But Kan's top spokesman Yukio Edano said there appeared to be damage to the structure around the number-two reactor, the third to be hit by an
explosion since Friday's disaster which knocked out cooling systems. Edano, who is the chief cabinet secretary, told reporters there could be damage
to the suppression pool of the reactor, which forms the base of the container vessel that seals the fuel rods. Plant operator Tokyo Electric Power Co.
(TEPCO) "said it believes the container vessel has not sustained damage such as a hole, judging from the fact that the radiation level has not
jumped", a safety agency spokesman told AFP. TEPCO said some workers had been evacuated from the number-two reactor at the plant, but those pumping
water to cool the reactor were still at work. Higher radiation levels were earlier recorded in Ibaraki prefecture north of Tokyo after the the blast,
Kyodo News reported, but it quoted the safety agency as saying that the level did not pose health risks. On Saturday an explosion blew apart the
building surrounding the plant's number-one reactor but the seal around the reactor itself remained intact, officials said.
On Monday, a blast at its number-three reactor shook the facility, injuring 11 people and sending plumes of smoke billowing into the sky. Late Monday
TEPCO said fuel rods at the number-two reactor were almost fully exposed after a cooling pump there temporarily failed. The UN's nuclear watchdog,
the International Atomic Energy Agency, said Tokyo had asked for expert assistance in the aftermath of the quake which US seismologists are now
measuring at 9.0-magnitude, revised up from 8.9. But the IAEA's Japanese chief Yukiya Amano moved to calm global fears that the situation could
escalate to rival the world's worst nuclear crisis at Chernobyl in the Ukraine in 1986. "Let me say that the possibility that the development of
this accident into one like Chernobyl is very unlikely," he said. Officials had already declared the exclusion zone within a 20-km radius of the
plant and evacuated 210,000 people.
Situation Update No. 27
On 15.03.2011 at 03:46 GMT+2
An explosion that released radioactive material occurred in reactor No. 2 at the nuclear center at Fukushima, in northeastern Japan, on Monday.

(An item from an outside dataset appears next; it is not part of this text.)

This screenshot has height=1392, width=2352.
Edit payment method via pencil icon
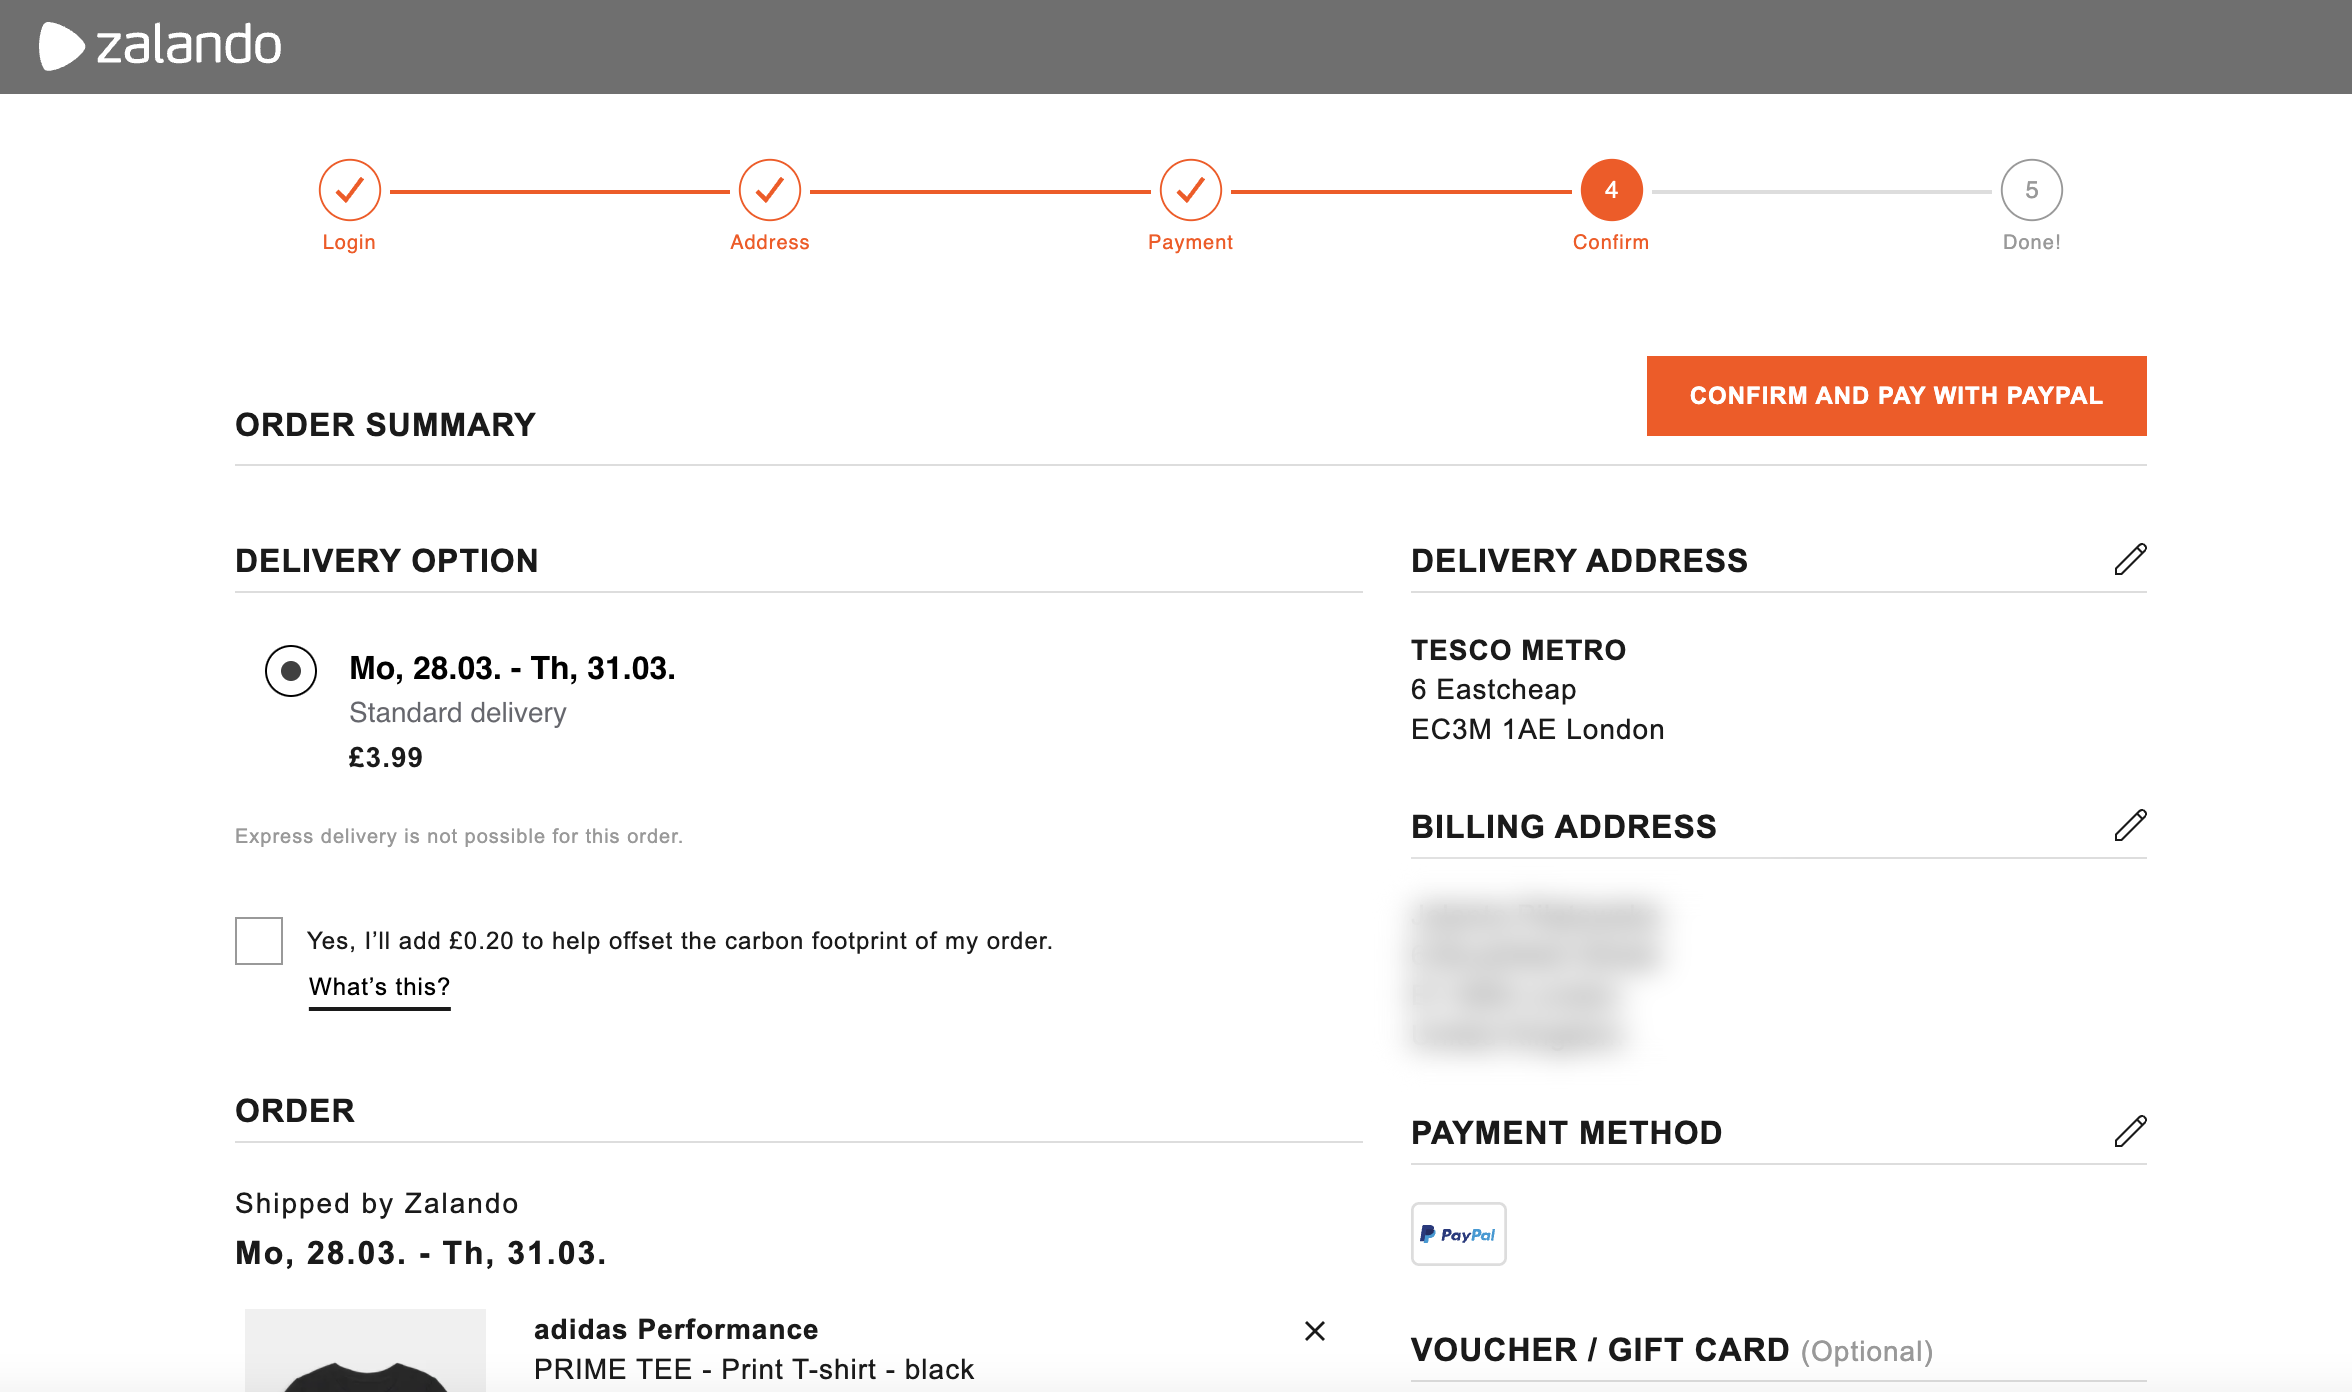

The
blast damaged part of the primary container surrounding the reactor's core and caused an escape of an undetermined quantity of radioactive material,
the Nuclear Security Agency said. The Kyodo news agency reported that radiation levels in the vicinity "exceeded the legal limit" after the
explosion, which occurred at 6:10 a.m. on Tuesday local time (2110 GMT on Monday), shortly after the Japanese government admitted that the reactor
continued to be unstable after it suffered damage in Friday's magnitude-9.0 earthquake. The operating crew at the plant worked all night to inject
seawater into the secondary containment structure in an attempt to cool down the core and prevent a meltdown that could emit radioactive material, but
that did not have the desired effect and the reactor was not able to be stabilized. If the nuclear fuel in the core begins to melt down, that would
constitute an emergency situation of the highest order because of the potential for a severe radioactive leak that could contaminate the area. Reactor
No. 2 at Fukushima on Monday suffered a failure of one of the 10 valves associated with its cooling system, something similar to what occurred before
reactors 1 and 3 at the same center exploded after the quake.